Records from a pointing dataset:
——

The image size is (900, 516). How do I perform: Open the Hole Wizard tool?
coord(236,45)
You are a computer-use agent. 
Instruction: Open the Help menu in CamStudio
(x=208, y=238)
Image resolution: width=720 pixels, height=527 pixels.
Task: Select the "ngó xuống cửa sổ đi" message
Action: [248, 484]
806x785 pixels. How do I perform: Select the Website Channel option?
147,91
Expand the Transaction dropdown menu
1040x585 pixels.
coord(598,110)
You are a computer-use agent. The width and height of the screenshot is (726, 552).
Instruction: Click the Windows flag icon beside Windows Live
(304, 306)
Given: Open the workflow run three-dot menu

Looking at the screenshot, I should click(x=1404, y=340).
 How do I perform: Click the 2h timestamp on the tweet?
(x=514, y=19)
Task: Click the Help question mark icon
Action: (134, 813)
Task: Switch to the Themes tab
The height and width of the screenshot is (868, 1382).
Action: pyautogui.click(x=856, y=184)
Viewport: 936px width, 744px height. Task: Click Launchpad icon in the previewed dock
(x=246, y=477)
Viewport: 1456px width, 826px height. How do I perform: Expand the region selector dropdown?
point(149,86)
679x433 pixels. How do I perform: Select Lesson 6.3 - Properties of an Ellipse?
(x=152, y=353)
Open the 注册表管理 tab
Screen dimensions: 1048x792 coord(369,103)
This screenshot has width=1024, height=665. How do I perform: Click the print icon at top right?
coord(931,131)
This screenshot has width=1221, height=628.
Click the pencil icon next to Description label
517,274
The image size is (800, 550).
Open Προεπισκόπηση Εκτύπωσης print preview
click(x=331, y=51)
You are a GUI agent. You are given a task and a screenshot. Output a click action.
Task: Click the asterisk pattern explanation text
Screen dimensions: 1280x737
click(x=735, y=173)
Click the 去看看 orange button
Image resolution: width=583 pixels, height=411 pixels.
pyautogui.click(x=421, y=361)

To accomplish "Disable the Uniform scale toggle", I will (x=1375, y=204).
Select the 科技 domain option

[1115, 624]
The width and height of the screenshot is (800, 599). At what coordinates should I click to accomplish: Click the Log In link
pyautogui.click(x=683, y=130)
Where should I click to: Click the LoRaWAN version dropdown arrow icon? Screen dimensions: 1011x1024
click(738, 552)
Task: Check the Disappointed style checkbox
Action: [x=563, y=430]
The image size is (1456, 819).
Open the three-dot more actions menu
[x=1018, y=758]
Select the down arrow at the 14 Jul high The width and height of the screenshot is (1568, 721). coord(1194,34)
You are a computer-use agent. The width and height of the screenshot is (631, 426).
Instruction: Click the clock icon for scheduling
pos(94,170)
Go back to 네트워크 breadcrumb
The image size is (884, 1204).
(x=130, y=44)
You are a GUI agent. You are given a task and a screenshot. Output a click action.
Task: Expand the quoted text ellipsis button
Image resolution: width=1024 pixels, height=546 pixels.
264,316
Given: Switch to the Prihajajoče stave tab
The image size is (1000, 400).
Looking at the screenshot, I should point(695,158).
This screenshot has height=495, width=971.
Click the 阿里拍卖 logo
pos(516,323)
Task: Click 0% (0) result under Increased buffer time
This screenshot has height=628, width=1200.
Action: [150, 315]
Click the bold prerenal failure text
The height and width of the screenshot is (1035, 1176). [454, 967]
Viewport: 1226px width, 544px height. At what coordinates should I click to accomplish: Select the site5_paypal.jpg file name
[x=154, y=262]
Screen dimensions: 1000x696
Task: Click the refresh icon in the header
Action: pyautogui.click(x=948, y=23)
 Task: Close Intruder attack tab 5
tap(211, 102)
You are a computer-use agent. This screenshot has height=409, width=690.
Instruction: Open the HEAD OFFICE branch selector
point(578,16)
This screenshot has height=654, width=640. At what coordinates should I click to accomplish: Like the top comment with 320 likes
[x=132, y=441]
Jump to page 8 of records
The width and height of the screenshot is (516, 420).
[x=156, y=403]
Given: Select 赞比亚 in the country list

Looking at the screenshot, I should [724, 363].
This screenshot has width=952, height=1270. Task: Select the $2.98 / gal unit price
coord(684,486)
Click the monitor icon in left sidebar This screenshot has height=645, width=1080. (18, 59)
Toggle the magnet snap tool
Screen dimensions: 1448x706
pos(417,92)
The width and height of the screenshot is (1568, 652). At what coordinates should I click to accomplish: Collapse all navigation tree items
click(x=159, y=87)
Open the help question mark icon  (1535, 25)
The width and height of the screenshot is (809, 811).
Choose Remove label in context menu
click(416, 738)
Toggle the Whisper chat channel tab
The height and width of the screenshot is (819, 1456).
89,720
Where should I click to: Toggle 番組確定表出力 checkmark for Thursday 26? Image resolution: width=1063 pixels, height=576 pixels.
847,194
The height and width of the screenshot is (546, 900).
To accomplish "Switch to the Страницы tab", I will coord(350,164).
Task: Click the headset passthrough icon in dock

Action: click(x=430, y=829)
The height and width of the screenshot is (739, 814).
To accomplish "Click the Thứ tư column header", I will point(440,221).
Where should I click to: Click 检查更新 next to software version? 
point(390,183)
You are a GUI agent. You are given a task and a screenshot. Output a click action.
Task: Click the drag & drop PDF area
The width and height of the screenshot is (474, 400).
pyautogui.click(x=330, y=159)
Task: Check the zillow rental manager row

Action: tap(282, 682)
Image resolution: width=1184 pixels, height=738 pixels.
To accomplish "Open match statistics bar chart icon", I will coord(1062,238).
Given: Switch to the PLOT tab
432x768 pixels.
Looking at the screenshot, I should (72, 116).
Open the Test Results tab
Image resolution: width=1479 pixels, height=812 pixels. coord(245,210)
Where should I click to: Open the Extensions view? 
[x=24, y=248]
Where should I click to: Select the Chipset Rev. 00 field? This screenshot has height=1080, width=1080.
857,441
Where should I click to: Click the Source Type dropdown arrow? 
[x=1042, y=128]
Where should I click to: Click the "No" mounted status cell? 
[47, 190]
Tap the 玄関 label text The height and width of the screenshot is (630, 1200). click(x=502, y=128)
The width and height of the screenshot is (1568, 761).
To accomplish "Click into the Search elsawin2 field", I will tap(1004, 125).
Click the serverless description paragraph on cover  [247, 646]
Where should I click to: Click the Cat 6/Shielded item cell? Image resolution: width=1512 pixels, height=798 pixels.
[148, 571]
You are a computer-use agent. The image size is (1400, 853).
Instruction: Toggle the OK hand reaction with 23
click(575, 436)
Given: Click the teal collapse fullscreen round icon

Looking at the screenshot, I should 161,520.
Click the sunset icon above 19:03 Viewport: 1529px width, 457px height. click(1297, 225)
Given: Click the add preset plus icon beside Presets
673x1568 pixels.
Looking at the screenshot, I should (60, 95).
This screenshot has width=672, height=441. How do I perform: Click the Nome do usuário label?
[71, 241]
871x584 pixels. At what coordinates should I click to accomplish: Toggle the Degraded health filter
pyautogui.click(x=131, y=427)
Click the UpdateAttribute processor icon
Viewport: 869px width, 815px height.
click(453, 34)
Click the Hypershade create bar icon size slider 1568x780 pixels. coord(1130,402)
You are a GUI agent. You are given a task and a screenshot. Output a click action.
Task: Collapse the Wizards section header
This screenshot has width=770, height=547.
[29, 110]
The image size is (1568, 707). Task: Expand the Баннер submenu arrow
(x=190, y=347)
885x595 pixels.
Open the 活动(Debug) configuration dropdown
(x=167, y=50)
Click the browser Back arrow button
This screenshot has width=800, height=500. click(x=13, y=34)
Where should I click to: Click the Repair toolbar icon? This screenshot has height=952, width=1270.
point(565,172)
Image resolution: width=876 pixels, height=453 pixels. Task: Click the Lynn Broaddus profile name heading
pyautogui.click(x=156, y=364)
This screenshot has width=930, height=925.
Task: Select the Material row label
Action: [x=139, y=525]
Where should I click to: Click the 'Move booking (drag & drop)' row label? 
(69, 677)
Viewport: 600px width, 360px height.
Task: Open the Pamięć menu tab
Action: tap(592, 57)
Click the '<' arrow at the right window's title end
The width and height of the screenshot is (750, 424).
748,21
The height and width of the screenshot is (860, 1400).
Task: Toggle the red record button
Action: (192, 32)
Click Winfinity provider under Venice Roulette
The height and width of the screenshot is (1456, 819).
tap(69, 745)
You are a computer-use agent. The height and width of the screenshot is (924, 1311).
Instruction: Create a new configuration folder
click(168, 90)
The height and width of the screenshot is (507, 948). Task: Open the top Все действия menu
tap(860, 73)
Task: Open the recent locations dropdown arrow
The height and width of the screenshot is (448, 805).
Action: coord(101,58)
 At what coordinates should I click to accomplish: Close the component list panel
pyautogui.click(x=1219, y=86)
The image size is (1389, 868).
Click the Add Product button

——

_STATED TASK_. Reproduce the part of the material that opens with the line containing "Where should I click to: Toggle" and closes with the line containing "Looking at the screenshot, I should 161,520.", changing "Source Type" to "Input Type" and leaving everything else unchanged. Give only those lines.

_IN RESPONSE_.
Where should I click to: Toggle 番組確定表出力 checkmark for Thursday 26? Image resolution: width=1063 pixels, height=576 pixels.
847,194
The height and width of the screenshot is (546, 900).
To accomplish "Switch to the Страницы tab", I will coord(350,164).
Task: Click the headset passthrough icon in dock

Action: click(x=430, y=829)
The height and width of the screenshot is (739, 814).
To accomplish "Click the Thứ tư column header", I will point(440,221).
Where should I click to: Click 检查更新 next to software version? 
point(390,183)
You are a GUI agent. You are given a task and a screenshot. Output a click action.
Task: Click the drag & drop PDF area
The width and height of the screenshot is (474, 400).
pyautogui.click(x=330, y=159)
Task: Check the zillow rental manager row

Action: tap(282, 682)
Image resolution: width=1184 pixels, height=738 pixels.
To accomplish "Open match statistics bar chart icon", I will coord(1062,238).
Given: Switch to the PLOT tab
432x768 pixels.
Looking at the screenshot, I should (72, 116).
Open the Test Results tab
Image resolution: width=1479 pixels, height=812 pixels. coord(245,210)
Where should I click to: Open the Extensions view? 
[x=24, y=248]
Where should I click to: Select the Chipset Rev. 00 field? This screenshot has height=1080, width=1080.
857,441
Where should I click to: Click the Input Type dropdown arrow? 
[x=1042, y=128]
Where should I click to: Click the "No" mounted status cell? 
[47, 190]
Tap the 玄関 label text The height and width of the screenshot is (630, 1200). click(x=502, y=128)
The width and height of the screenshot is (1568, 761).
To accomplish "Click into the Search elsawin2 field", I will tap(1004, 125).
Click the serverless description paragraph on cover  [247, 646]
Where should I click to: Click the Cat 6/Shielded item cell? Image resolution: width=1512 pixels, height=798 pixels.
[148, 571]
You are a computer-use agent. The image size is (1400, 853).
Instruction: Toggle the OK hand reaction with 23
click(575, 436)
Given: Click the teal collapse fullscreen round icon

Looking at the screenshot, I should 161,520.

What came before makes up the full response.